> Prompt: Return each of the entries below precisely, with no pictures in the result.

> Provided information:

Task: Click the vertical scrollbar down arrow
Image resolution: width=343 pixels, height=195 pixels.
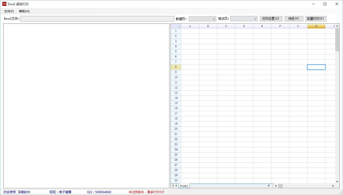Action: tap(337, 181)
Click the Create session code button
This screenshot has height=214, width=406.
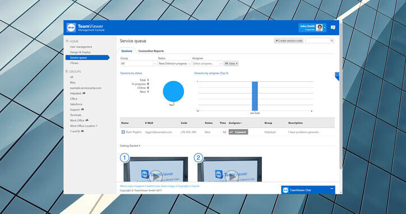coord(288,41)
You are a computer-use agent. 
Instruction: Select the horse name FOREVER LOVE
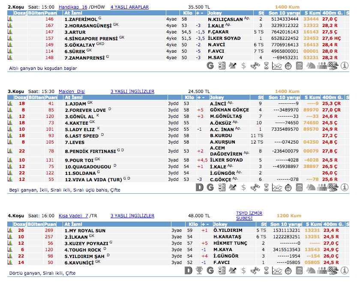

> Problem solution:
Task: Click the vertical scrollbar down arrow
Image resolution: width=343 pixels, height=195 pixels.
Action: tap(337, 181)
Click the Create session code button
This screenshot has height=214, width=406.
coord(288,41)
You are a computer-use agent. 
Instruction: Select the horse name FOREVER LOVE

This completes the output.